It has been hypothesised that increased cell density in the myocardium may lead to elevated apical cell extrusion in embryos lacking epicardium (Boezio et al., 2023), and previous studies have found that increased cell density leads to delamination of trabecular CMs during trabecular seeding (Priya et al., 2020). Analysis of ventricular CM internuclear distance in llgl1 mutants at 55 hpf and 80 hpf reveals no reduction in cell size compared with wild-type siblings (Fig. S7). To further interrogate whether myocardial llgl1 is required to prevent aberrant CM extrusion, we generated a Tg(myl7:llgl1-mCherry) transgenic line, in which an Llgl1-mCherry fusion protein is expressed only in CMs. Analysis of Llgl1-mCherry localisation in CMs at 55 hpf reveals that it is enriched at the basolateral cell membrane (Fig. S8A,B), suggesting correct trafficking and localisation of the fusion protein. To determine whether myocardial Llgl1 rescues aberrant CM extrusion in llgl1 mutant embryos, we generated wild-type, heterozygous and llgl1−/− embryos positive or negative for the Tg(myl7:llgl1-mCherry) transgene. However, we observed that in wild-type embryos expressing the Tg(myl7:llgl1-mCherry) transgene, the ventricular wall appeared to be disrupted compared with controls, with a significant increase in the number of basally-delaminating trabecular cells (Fig. S8C,D). This suggests that levels of llgl1 in the myocardium are important in regulating trabeculation.

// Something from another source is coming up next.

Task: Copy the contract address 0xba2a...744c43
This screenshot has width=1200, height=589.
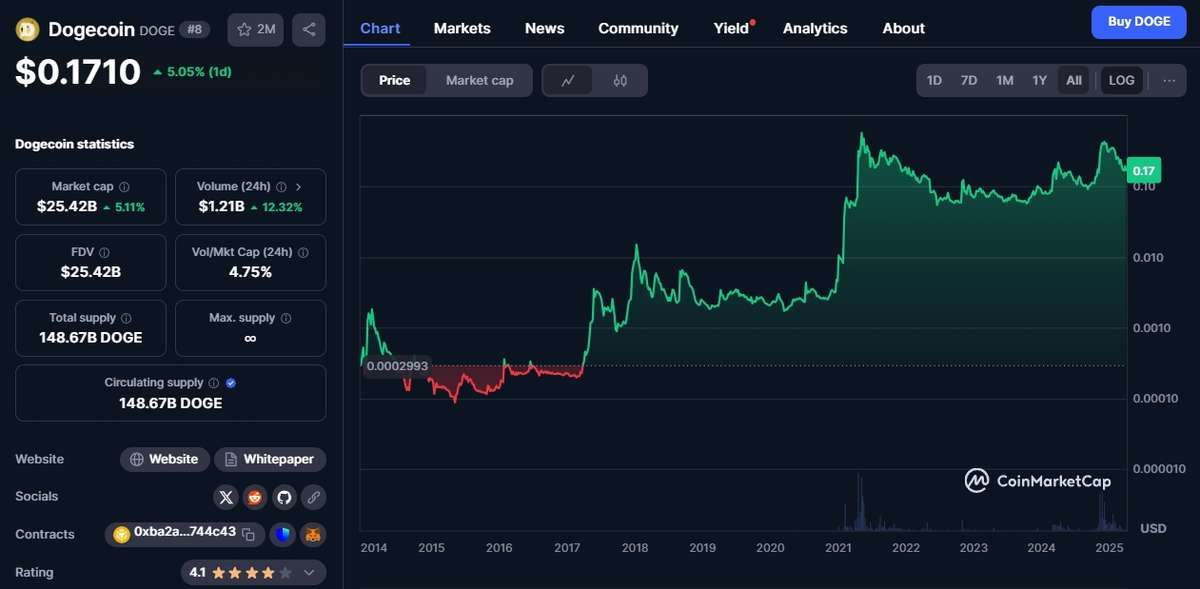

We then performed transplantation experiments to assess whether llgl1 is required cell autonomously in epicardial or ventricular wall development. We injected embryos derived from an llgl1 heterozygous incross with a fluorescent tracer, and transplanted cells from donors into non-labelled embryos derived from the same incross, resulting in dextran-labelled wild-type, heterozygous or llgl1 mutant donor cells being transplanted into wild-type, heterozygous or llgl1 mutant host embryos.
We first analysed whether transplantation of wild-type or llgl1 mutant cells into the myocardium was associated with CM extrusion at around 76 hpf. Despite generating 51 embryos with cells transplanted into the myocardium (Table S1), including 12 embryos with llgl1 mutant cells in wild-type/heterozygous hearts, and nine embryos with wild-type/heterozygous cells in llgl1 mutant hearts, we only identified four embryos in which transplanted cells were extruding (Fig. 8A-E), We found that, in llgl1 mutant hearts, heterozygous cells were able to be extruded, and that transplantation of llgl1 mutant cells into wild-type or heterozygous hosts did not result in large numbers of extruding mutant cells, or disproportionate numbers of embryos with extruding transplanted cells – only 1/12 sibling hosts with llgl1 mutant cells in the heart contained apically extruding mutant cells (Fig. 8E; Table S1). This supports the hypothesis that, specifically, myocardial loss of llgl1 does not result in CM extrusion.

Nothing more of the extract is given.